Steve Marr, a columnist for WorldNetDaily's BizNetDaily site, frowns upon media bias, citing as an example in an April 14 column General Motors withdrawal of advertising from the Los Angeles Times for alleged bias -- specifically, "factual errors and misrepresentations in the editorial coverage."

Marr heartily endorses GM's boycott. "Advertisers should fight back by withdrawing advertising as a means of protest; and, in this case, a loud and effective protest," he wrote.

Marr added: "We believe the Times needs to review its accountability to both subscribers and to advertisers. Most folks will tolerate a left- or a right-wing editorial page, but will not tolerate false or misleading news articles, or editorial slants in the news."

What do you think the odds are that Marr will endorse an ad boycott against the provider of his column space -- and serial committer of "factual errors and misrepresentations in the editorial coverage" -- WorldNetDaily?

* * *

Another day, another lack of disclosure, another WorldNetDaily ad presented as a news story.

An April 14 article cites a company called Swiss America warns of $200 per barrel oil and $5 a gallon gas. "The firm advises investors to 'inflation proof' their portfolios by investing in gold as a hedge against inflation, saying the phenomenon of the early '80s is poised to occur again," the story states. Conveniently, Swiss America is a precious-metals trader.

Left unstated anywhere in the story is the fact that Swiss America's owner, Craig Smith, is an "adviser and founding sponsor" to the company created to syndicate WND editor Joseph Farah's radio show.

* * *

Slantie-contender headline of the week: "Homosexual Nazis are savaging the church."

That comes from an April 12 WorldNetDaily commentary by Tom Ambrose (WND's commentary editor), blithely overlooking the fact that the Nazis persecuted and killed homosexuals. It contains such statements as, "Frankly, I have never understood why homosexuals continue to justify putting their private body parts in places where they were never intended to be placed – never mind why the priests in black robes who occupy America's courts would create special rights for such repulsive activity" and this:

I've also heard "gays" assert that homosexuality should be considered "normal" because it occurs in various animal populations. This mindless rationalization falls flat on two counts. First, some animals also eat their young – does this mean humans should emulate that behavior, too?
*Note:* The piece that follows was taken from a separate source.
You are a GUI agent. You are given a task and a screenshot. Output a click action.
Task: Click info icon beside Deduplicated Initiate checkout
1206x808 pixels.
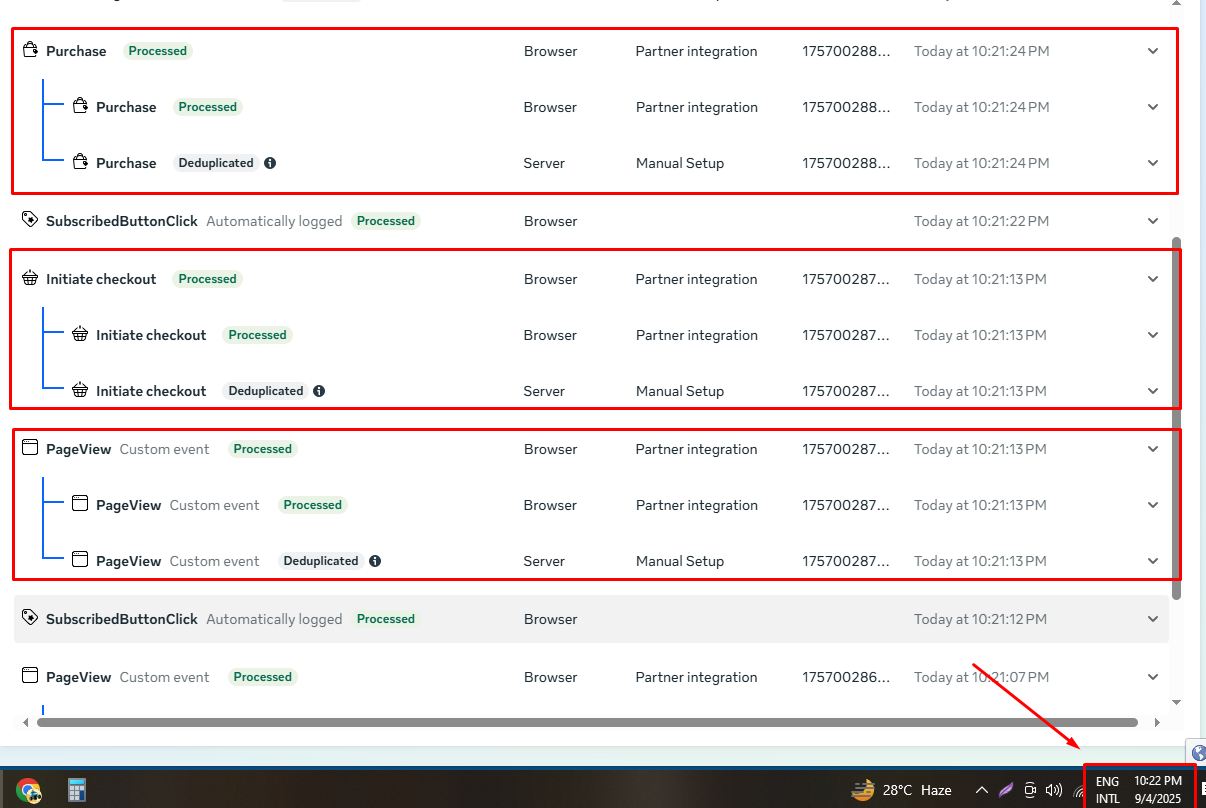click(319, 391)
Second, humans are gifted with minds that can reason, rather than acting like a beast blindly driven by hormones to copulate with whatever opportunity presents itself, as anyone who owns a male dog can likely attest.
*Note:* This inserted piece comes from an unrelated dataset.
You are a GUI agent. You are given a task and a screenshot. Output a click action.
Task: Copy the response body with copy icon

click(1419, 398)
One gets the feeling that, as an adjunct to his gay-Nazi fantasy, Ambrose would approve of a Nazi approach to homosexuality, such as Paragraph 175.
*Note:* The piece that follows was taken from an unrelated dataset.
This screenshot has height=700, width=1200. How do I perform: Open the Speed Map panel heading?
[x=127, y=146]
Yup, throw him in the Slantie hopper. And while we're at it, we'll throw in an April 20 Accuracy in Media column by Cliff Kincaid that starts like this:

The pro-marijuana lobby and much of the media have been silent about the fact that the killer student in Red Lake, Minnesota, Jeff Weise, was a pothead, and that scientific studies link marijuana to mental illness. This is an inconvenient fact because we have been led to believe there is such a thing as "medical marijuana" and that dope has medical benefits.  Let's face it: some journalists may not want to discuss it because they use pot themselves as a "recreational" drug.

* * *

Then and Now, David Limbaugh edition:

"[President Clinton] has not only committed crimes; he has succeeded in confusing and redefining those laws he has violated."

"To paraphrase some familiar aphorisms: When there's this much smoke there must be a raging fire..."

"By their unwavering and unprincipled support of Clinton, congressional Democrats have acquired ownership of the president and figuratively adopted his felonies -- even, to some extent, those not in issue at the time of the trial."

"I am not saying DeLay should be exempt from scrutiny, House rules or the law. But he is certainly entitled to a presumption of innocence, which should remain until a credible case for his misconduct has been proven. ... It is important that we separate the issue of DeLay's conduct from the conduct, motivations and hypocrisy of his accusers."